C19orf44 is located on the nineteenth chromosome on 19p13.11.

Protein

Primary Sequence 

C19orf44 has a molecular weight of 71,343 Da, and an isoelectric point of 5.52. The amino acid sequence for C19orf44 was found to be serine rich using tools on EMBL-EBI. Additionally, there is a domain of unknown function (DUF) located from amino acid 474 to 641.
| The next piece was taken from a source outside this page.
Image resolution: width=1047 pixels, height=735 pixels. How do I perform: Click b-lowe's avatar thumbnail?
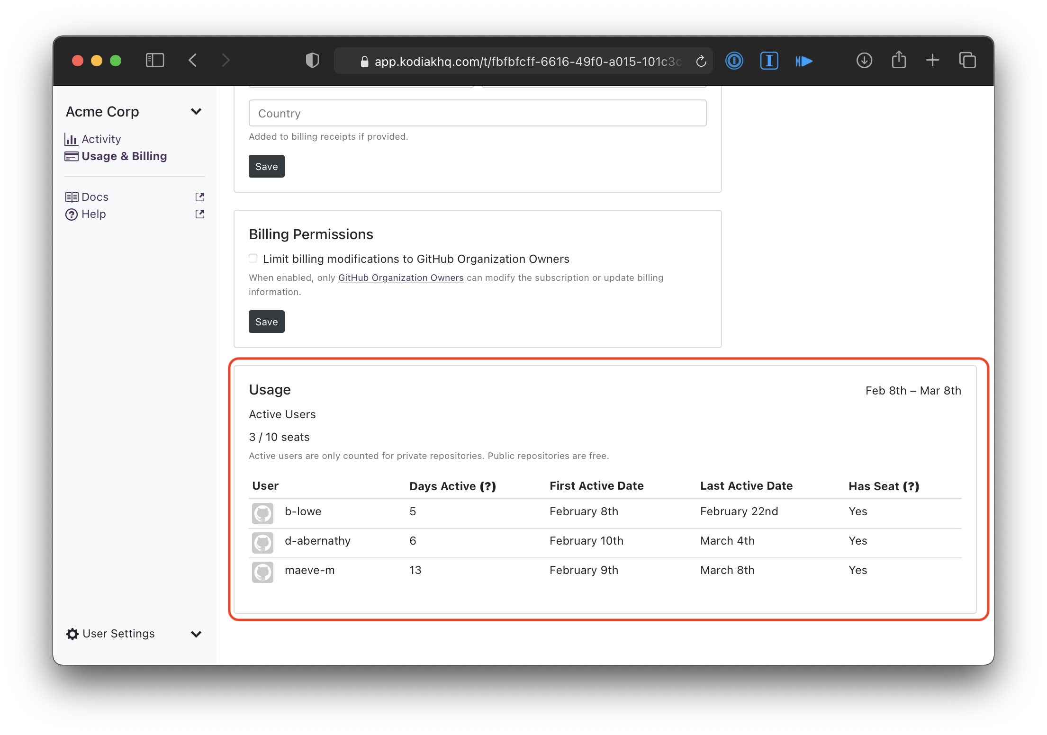point(262,513)
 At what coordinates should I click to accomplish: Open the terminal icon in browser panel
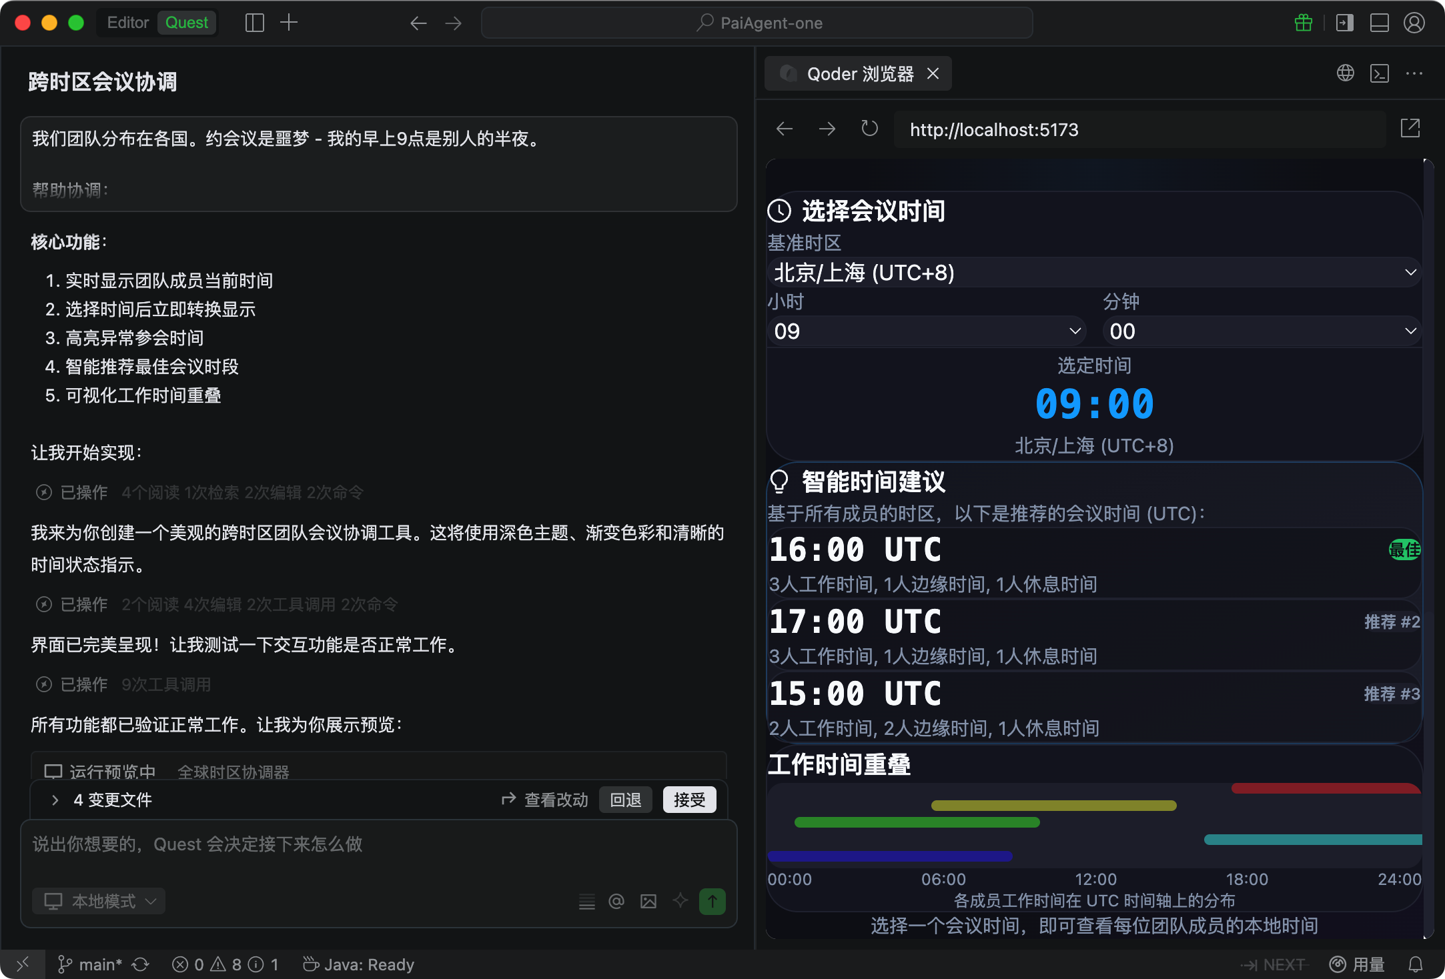[x=1379, y=73]
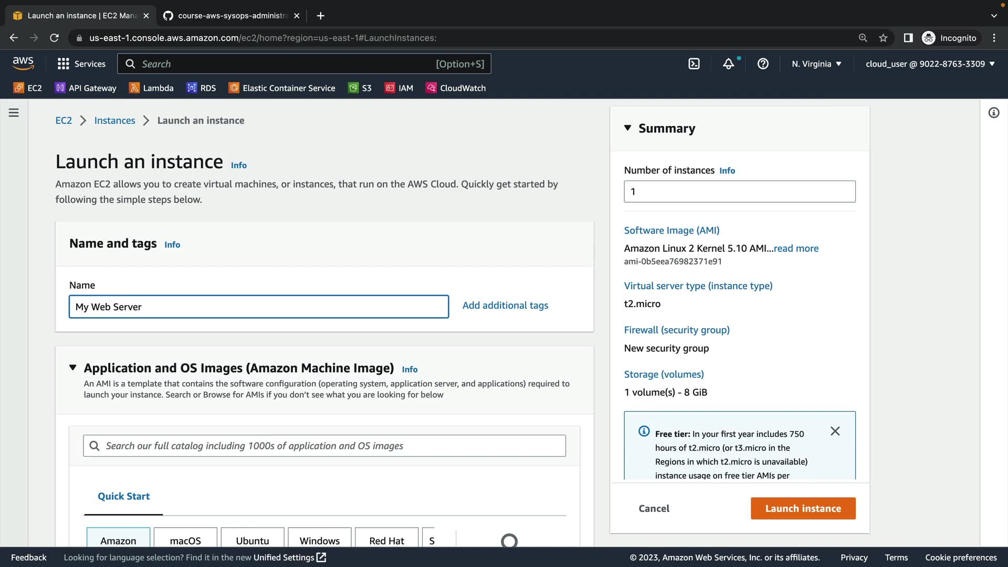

Post-translational modifications 

C19orf44 has experimentally determined phosphorylation sites at the S114 and S213 positions. Other predicted post-translational modifications were found using tools on ExPASy and are shown in the protein illustration below. N-terminal acetylation is predicted at S3. There is also a predicted sumoylation motif from amino acid 212 to 221.

Localization 
C19orf44 is predicted to be localized in the nucleus or cytosol.

Expression 
C19orf44 is shown to be expressed at low levels in various tissues throughout the body as shown by NCBI's EST Profile. It most highly expressed in the testis and ovary, but also has significant expression in the thyroid and parathyroid. C19orf44 is expressed in all stages of development, except for in infants. There is an increased expression of C19orf44 in a developing fetus.

Homology and Evolution

Orthologs 
Orthologs of C19orf44 have been found in most mammals and a select few other vertebrates and invertebrates. Multiple sequence alignments using ClustalW provided evidence that the DUF in C19orf44 is highly conserved in its orthologs. The table below represents a small selection of the orthologs found using NCBI Blast.

Paralogs 
There are no paralogs for C19orf44 in Homo sapiens.

Interacting Proteins 
C19orf44 has been found to interact with various proteins from the two-hybrid screening method. Interactions with Hsp90 co-chaperone (CDC37), and spermatid associated protein (SPERT) have been found.